It's not, really. The standard says that the object of the
derived type is converted into an object of the base type,
but does not say how the code does that. To specify it would
be to impose undue limitations on what the compiler can do.
Well, the standard does say a little bit more. For example, any
time an object is created, a constructor is called. And
overload resolution is applied as usual.
In your case, however, it's a temporary of type 'A' that is
created. The creation of the temporary is done by copy-
constructing.
That's the usual case.
If A had a constructor A::A( B const& ), in addition to the copy
constructor, then this constructor would be used, instead of the
copy constructor. Similarly, if B had a user defined conversion
to A, that would be used. (I think---but the rules here are
very subtle.)
As far as the standard is concerned, there is no such thing as
"slicing". You're passing an object of type B, and you need an
object of type A. The compiler does the usual overload
resolution things to find the appropriate was to do the
conversion.
In practice, of course, most of the time, the base class will
have a copy constructor, which will take a reference to base.

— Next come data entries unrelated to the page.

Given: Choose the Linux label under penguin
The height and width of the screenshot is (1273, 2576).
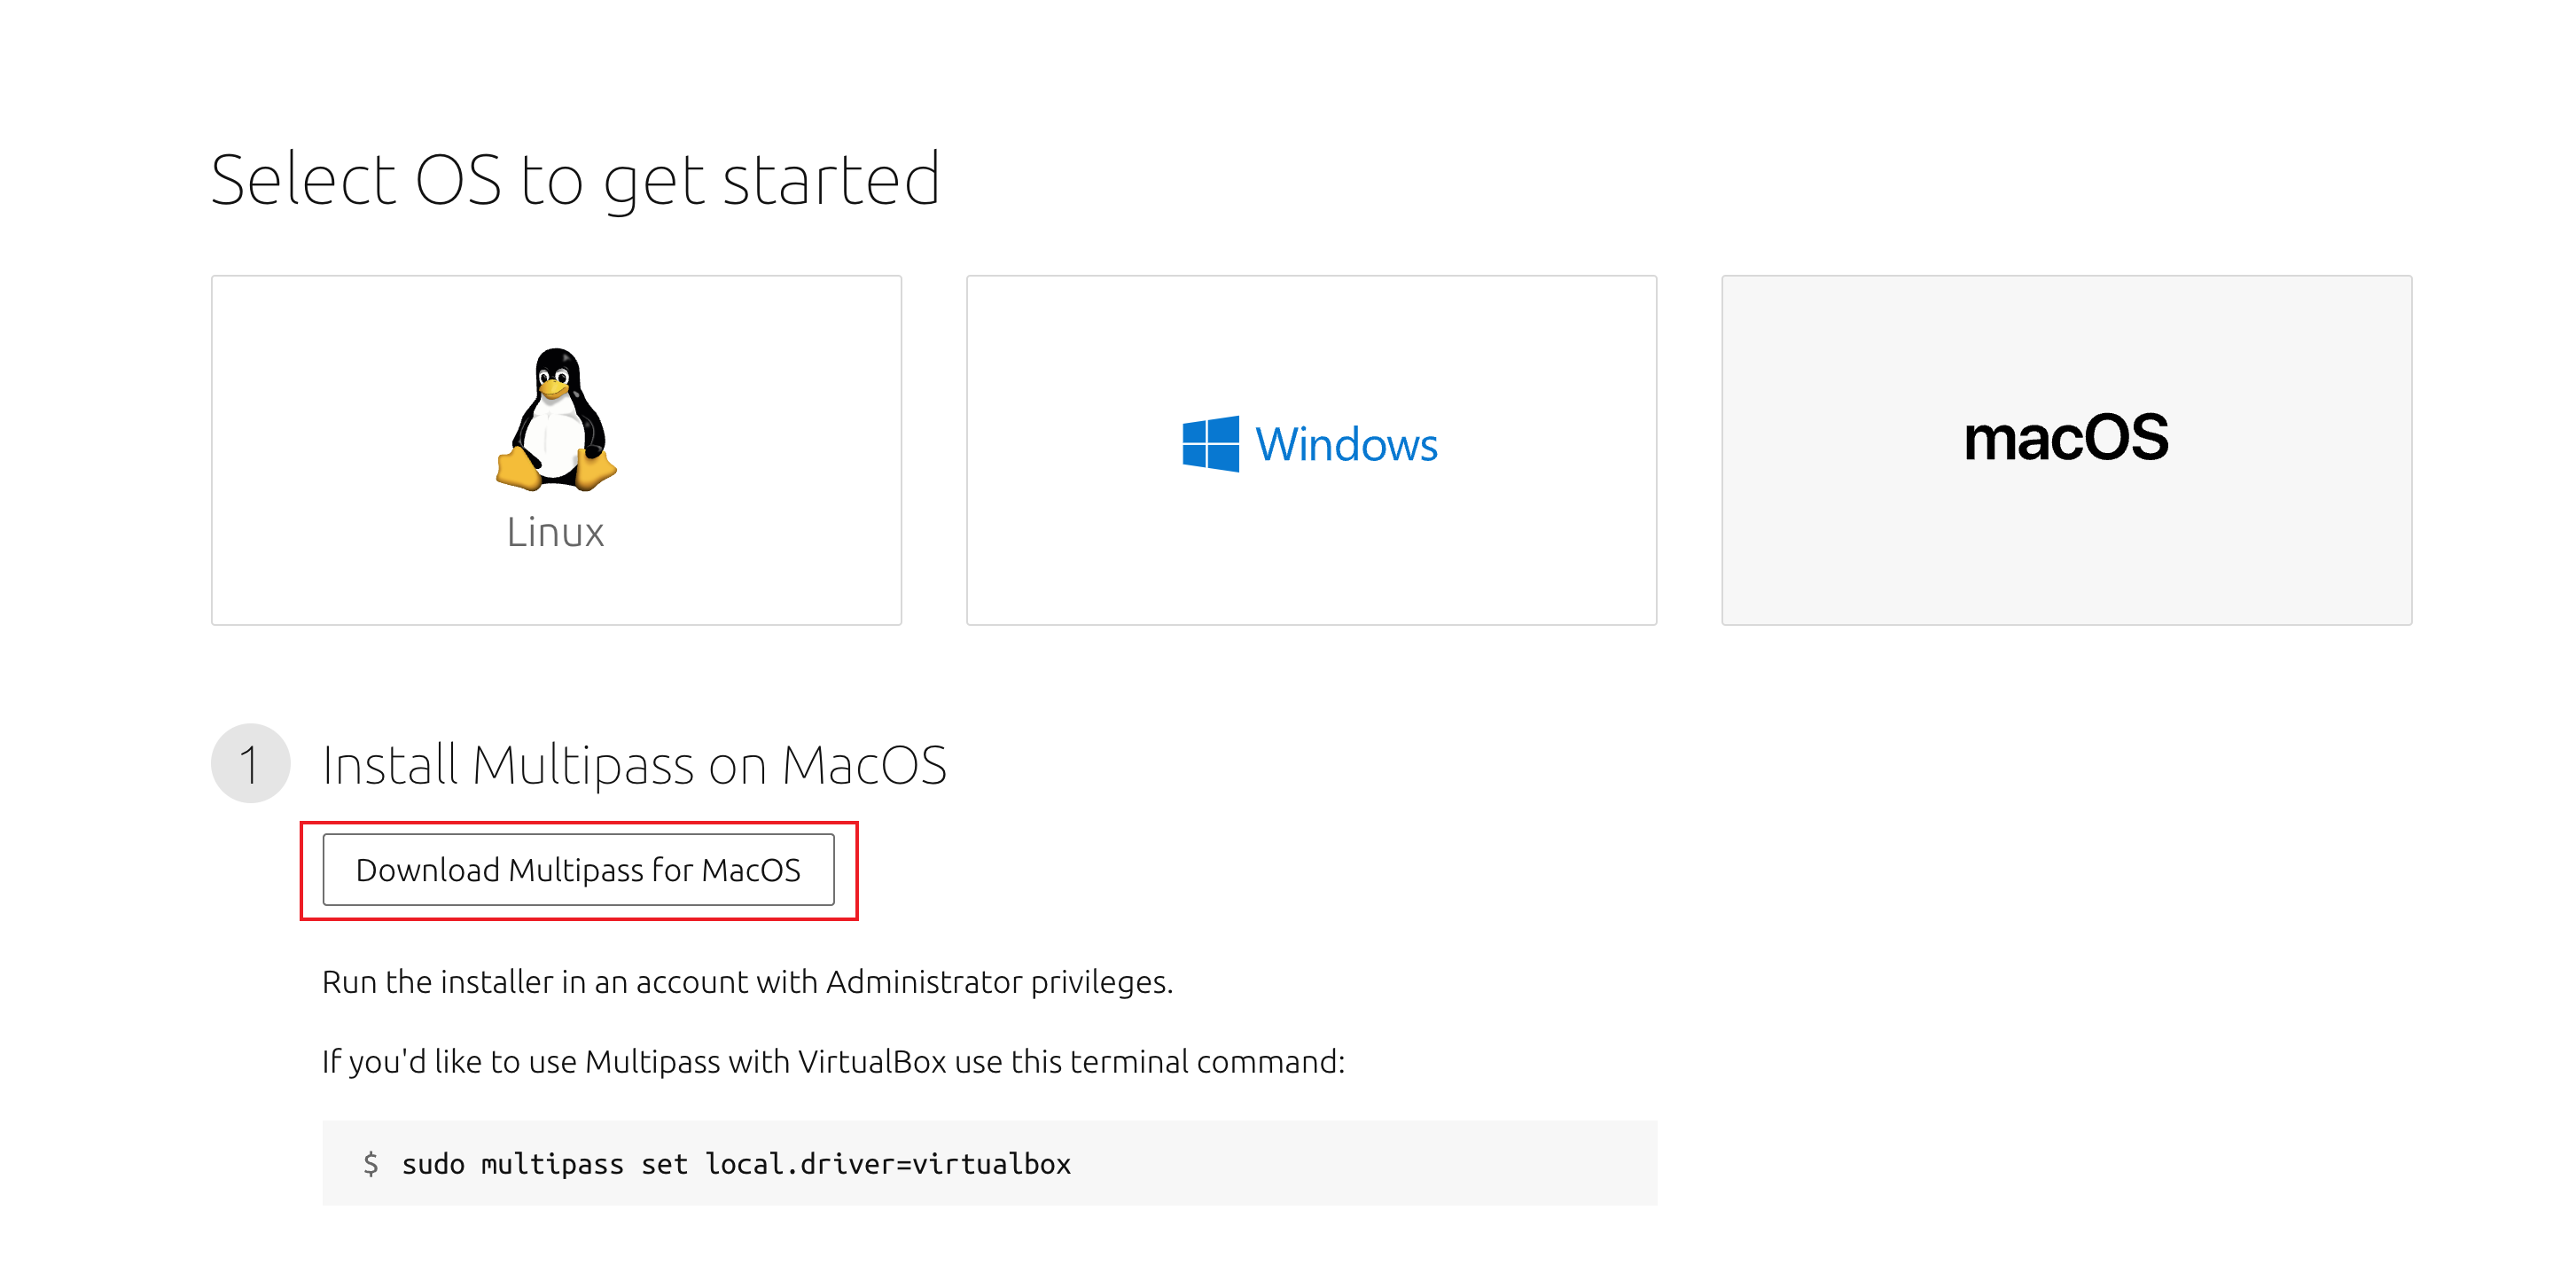Looking at the screenshot, I should (x=556, y=532).
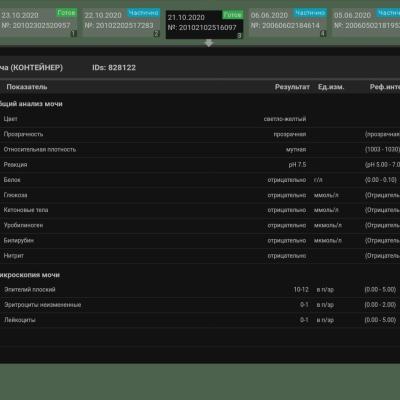This screenshot has width=400, height=400.
Task: Click the Показатель column header
Action: (27, 87)
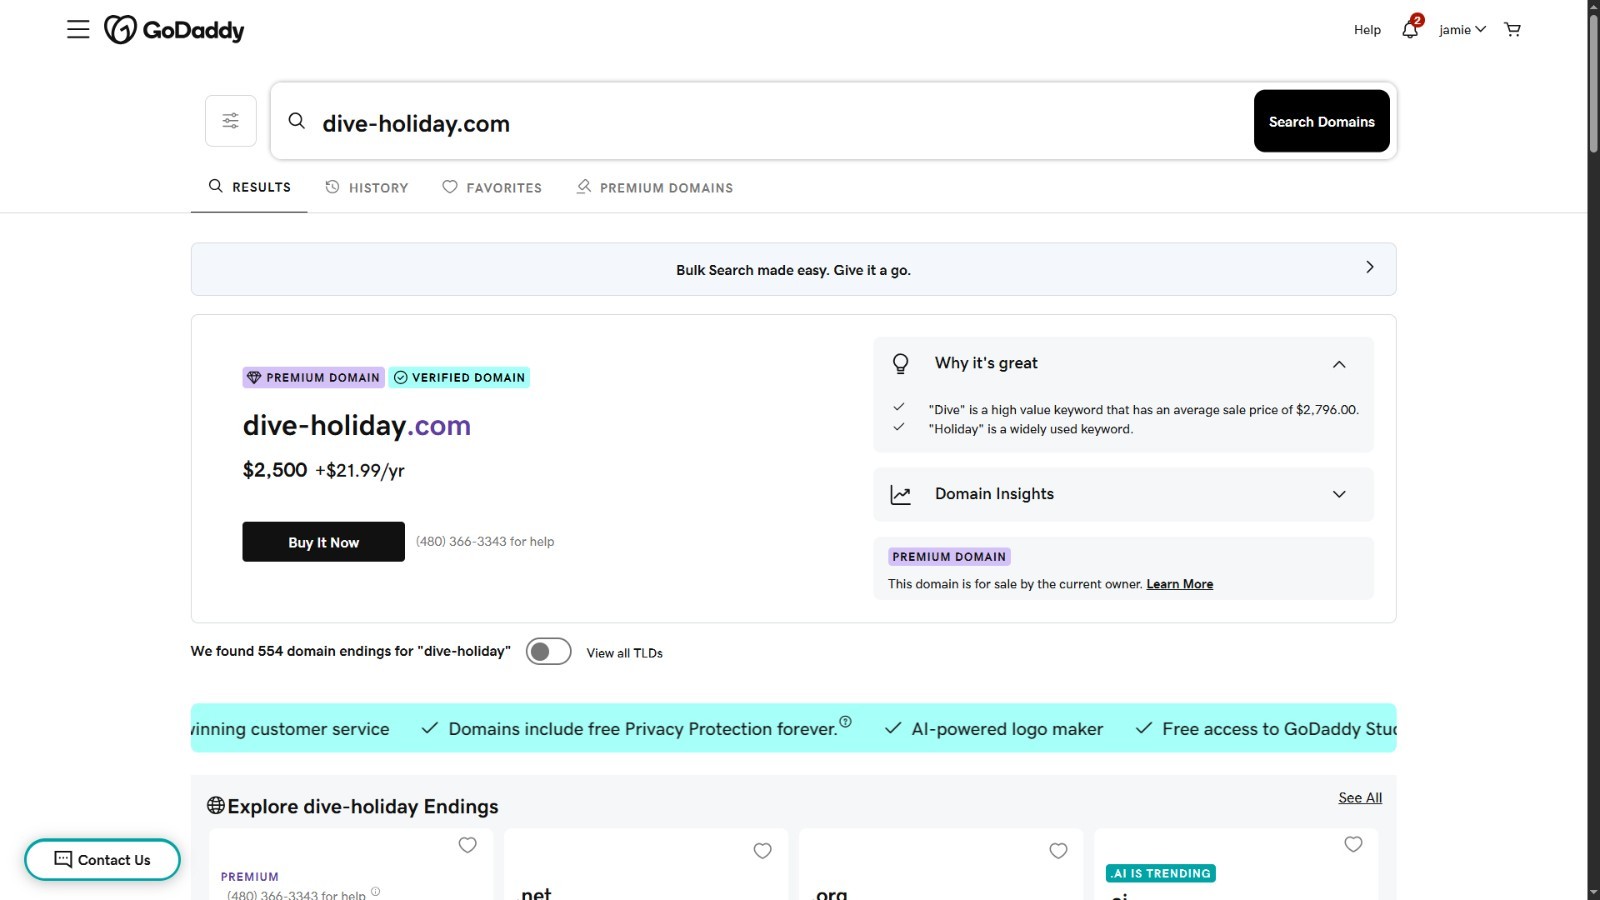
Task: Open the shopping cart
Action: click(x=1512, y=30)
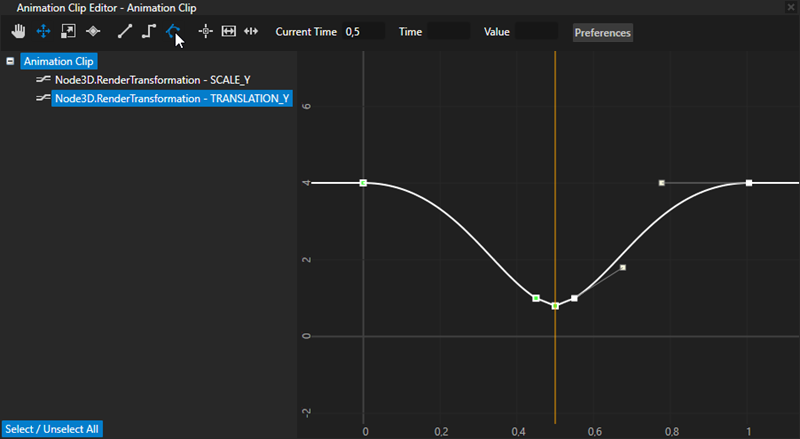Viewport: 800px width, 439px height.
Task: Focus the Time input field
Action: (448, 32)
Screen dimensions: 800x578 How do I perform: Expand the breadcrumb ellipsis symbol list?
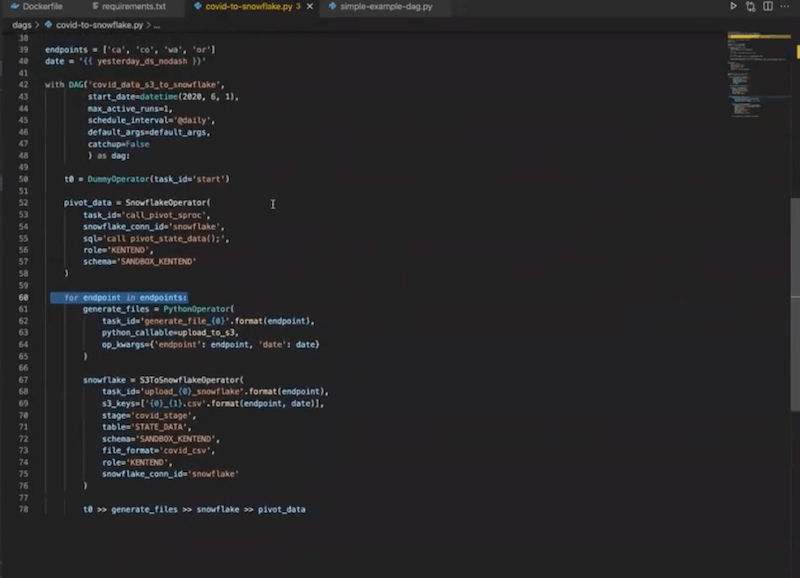click(157, 24)
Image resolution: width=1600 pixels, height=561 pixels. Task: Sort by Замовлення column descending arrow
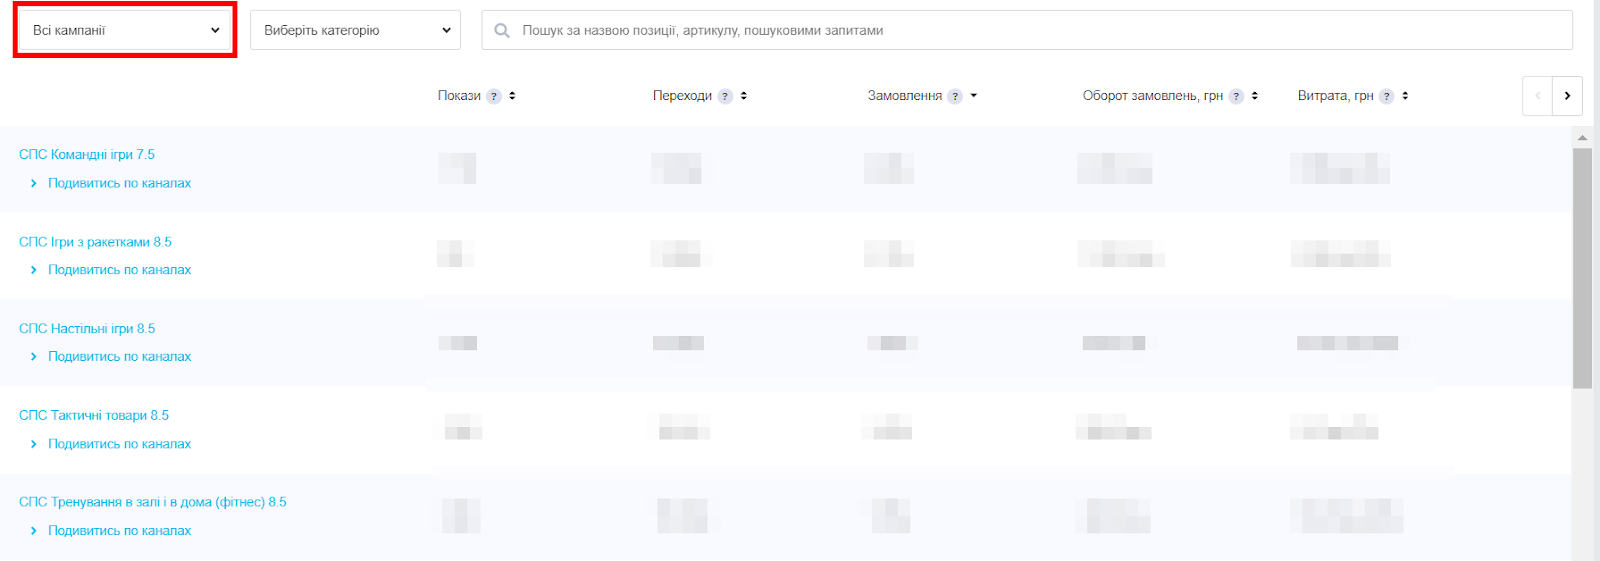click(974, 96)
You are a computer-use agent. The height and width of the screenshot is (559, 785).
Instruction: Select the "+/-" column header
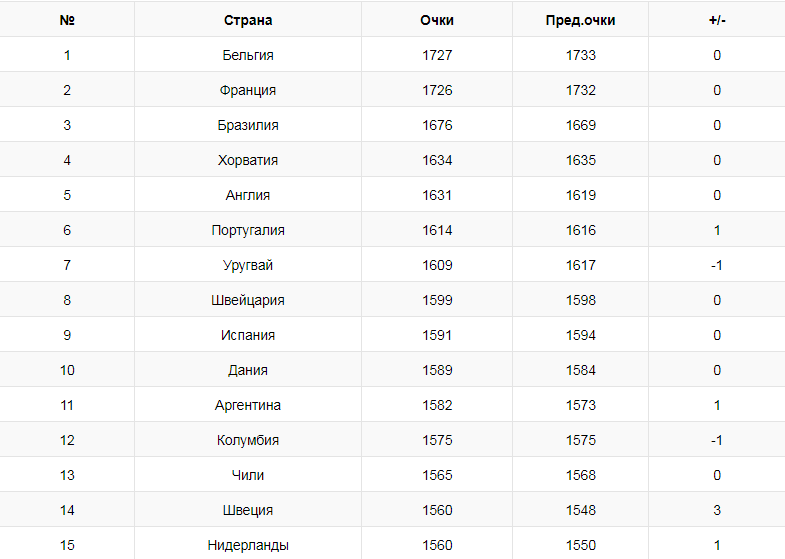(x=717, y=20)
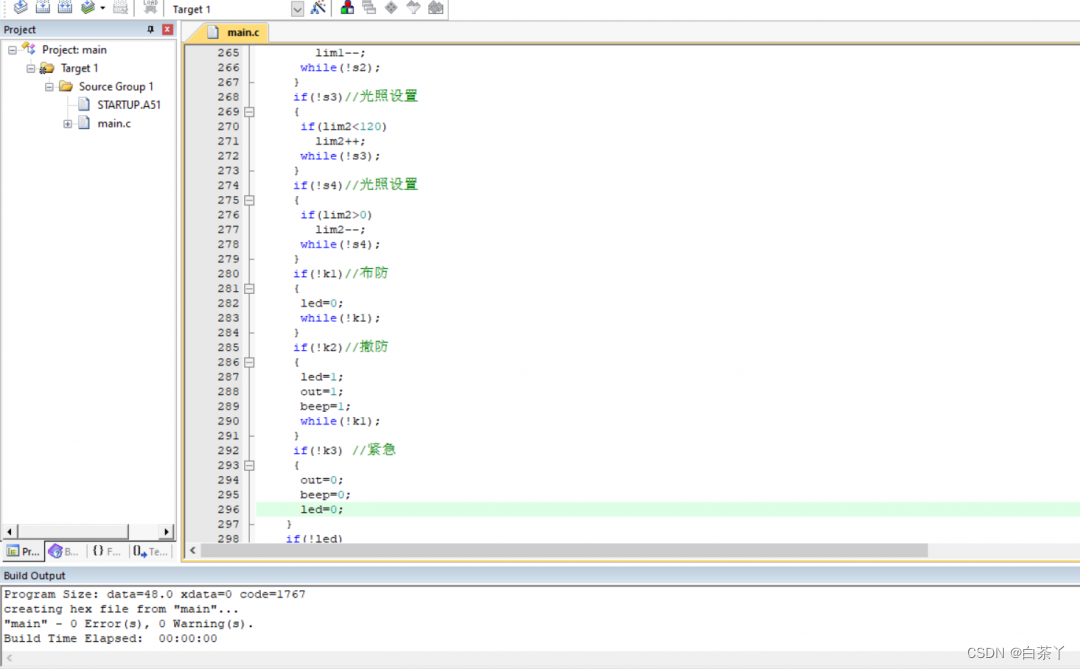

Which means that if no better conversion is available, it will
be used. When this happens accidentally, it is called slicing.
The compiler constructs a temporary of type 'A' from the 'A' part
of the 'obj' (using the appropriate copy constructor).
In practice. Note however that the copy constructor of A could
call virtual functions on the object being copied, which would
result in the derived type being taken into account. (Of
course, the compiler generated copy constructor doesn't do this,
and I can't say off hand that I've seen any user defined copy
constructors which do it either. But it is possible.)
Any 'B' obejct contains the 'A' part, and then some other
stuff that makes it different from an 'A' object. The other
stuff is ignored during copying.
By the compiler generated copy constructor.
}
I noticed that the copy constructor of A is invoked and
"thinking in c++" claims that to be essential for updating
the vptr (if present) with the proper VTABLE. [this is not
in the above case]
The copy constructor invocation is essential for the process.
But the vtbl is not the reason.
Not the only reason. The vptr *is* one reason why a constructor
is *always* called when creating an object.
The object created by the slicing process has to be changeable
(inside your 'fun' function), and should not cause any changes
in the originating 'obj'. That's why a different object (a
temporary) is constructed.
In my experience, inheritance doesn't work well with assignment
and copy; if a class is designed to be used as a base class,
most of the time, you should block copy and assignment (or force
copy to go through a virtual function, such as clone). And if a
class isn't designed to be used as a base class, it's generally
an error to derived from it. The result is that if you've done
any design up front, and you're religious about blocking copy
and assignment when they're not wanted, slicing isn't a problem.
Also, of course, it's fairly rare to derive from a concrete
class. And if the base class is abstract, you can't slice to
it, since no instances of it can exist.